Weekly Flu Activity Estimates

U.S. Patient Visits Reported for Influenza-like Illness (ILI)

U.S. Influenza-like Illness (ILI) Reported by Regions

U.S. Laboratory Confirmed Influenza-Associated Hospitalizations
and Deaths from August 30 to November 21, 2009

Posted November 30, 2009, 11:00 AM ET
Data reported to CDC by November 24, 2009, 12:00 AM ET

Cases Defined by

Hospitalizations

Deaths

Influenza Laboratory-Tests**
29,348
1,224

*Reports can be based on syndromic, admission or discharge data, or a combination of data elements that could include laboratory-confirmed and influenza-like illness hospitalizations.

*Laboratory confirmation includes any positive influenza test (rapid influenza tests, RT-PCR, DFA, IFA, or culture), whether or not typing was done.

The table shows aggregate reports of all laboratory confirmed influenza hospitalizations and deaths (including 2009 H1N1 and seasonal flu) since August 30, 2009 received by CDC from U.S. states and territories**. This table will be updated weekly each Friday at 11 a.m. For the 2009-2010 influenza season, states are reporting based on new case definitions for hospitalizations and deaths effective August 30, 2009.

CDC will continue to use its traditional surveillance systems to track the progress of the 2009-2010 influenza season. For more information about influenza surveillance, including reporting of influenza-associated hospitalizations and deaths, see Questions and Answers: Monitoring Influenza Activity, Including 2009 H1N1.

The number of 2009 H1N1 hospitalizations and deaths reported to CDC from April - August 2009 is available on the Past Situation Updates page.

For state level information, refer to state health departments.

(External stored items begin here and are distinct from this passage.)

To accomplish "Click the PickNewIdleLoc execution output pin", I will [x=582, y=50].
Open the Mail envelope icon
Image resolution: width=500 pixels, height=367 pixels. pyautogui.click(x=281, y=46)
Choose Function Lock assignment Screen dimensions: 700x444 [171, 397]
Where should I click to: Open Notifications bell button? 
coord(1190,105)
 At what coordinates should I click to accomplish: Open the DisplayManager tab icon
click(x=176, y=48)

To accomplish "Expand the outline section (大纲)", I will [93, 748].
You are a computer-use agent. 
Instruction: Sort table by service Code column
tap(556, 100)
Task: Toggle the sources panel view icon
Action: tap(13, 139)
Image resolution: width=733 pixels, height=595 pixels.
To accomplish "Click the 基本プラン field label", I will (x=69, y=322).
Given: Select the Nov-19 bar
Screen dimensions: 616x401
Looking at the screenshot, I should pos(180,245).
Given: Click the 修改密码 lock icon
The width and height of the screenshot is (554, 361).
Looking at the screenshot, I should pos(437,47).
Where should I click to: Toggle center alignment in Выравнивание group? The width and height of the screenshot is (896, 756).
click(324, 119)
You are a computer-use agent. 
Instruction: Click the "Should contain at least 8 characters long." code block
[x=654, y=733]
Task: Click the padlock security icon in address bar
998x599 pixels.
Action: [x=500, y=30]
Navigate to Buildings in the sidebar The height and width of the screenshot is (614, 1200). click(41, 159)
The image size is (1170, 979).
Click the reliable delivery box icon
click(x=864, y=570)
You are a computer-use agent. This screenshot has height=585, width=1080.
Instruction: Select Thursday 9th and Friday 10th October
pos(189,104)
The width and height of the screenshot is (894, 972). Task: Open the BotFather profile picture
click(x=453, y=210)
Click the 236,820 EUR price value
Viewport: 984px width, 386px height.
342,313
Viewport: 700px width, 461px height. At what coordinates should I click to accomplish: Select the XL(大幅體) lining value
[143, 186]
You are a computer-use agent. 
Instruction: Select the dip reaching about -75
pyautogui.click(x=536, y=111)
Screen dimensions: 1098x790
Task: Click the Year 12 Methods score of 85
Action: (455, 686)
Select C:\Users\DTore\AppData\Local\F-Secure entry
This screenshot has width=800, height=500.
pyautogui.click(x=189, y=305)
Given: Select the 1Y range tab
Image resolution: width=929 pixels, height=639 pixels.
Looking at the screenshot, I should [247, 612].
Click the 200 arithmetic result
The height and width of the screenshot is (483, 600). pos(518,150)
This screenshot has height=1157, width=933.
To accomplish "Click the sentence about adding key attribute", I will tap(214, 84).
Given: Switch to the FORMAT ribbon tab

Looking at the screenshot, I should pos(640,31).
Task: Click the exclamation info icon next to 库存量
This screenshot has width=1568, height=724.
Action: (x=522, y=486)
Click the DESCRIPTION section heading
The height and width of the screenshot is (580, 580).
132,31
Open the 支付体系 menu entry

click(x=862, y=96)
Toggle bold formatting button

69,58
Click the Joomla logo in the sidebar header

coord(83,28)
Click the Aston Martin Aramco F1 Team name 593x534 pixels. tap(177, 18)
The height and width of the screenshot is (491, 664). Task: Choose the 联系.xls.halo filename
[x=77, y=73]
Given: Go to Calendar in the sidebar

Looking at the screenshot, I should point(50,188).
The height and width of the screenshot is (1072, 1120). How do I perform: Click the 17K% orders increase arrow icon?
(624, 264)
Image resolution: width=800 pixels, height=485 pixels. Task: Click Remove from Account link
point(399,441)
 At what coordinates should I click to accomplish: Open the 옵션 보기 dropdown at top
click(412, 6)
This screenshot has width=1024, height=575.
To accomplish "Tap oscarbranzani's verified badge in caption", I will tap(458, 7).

International Human Cases of 2009 H1N1 Flu Infection
See: World Health Organization.

**States report weekly to CDC either 1) laboratory-confirmed influenza hospitalizations and deaths or 2) pneumonia and influenza syndrome-based cases of hospitalization and death resulting from all types or subtypes of influenza. Although only the laboratory confirmed cases are included in this report, CDC continues to analyze data both from laboratory confirmed and syndromic hospitalizations and deaths.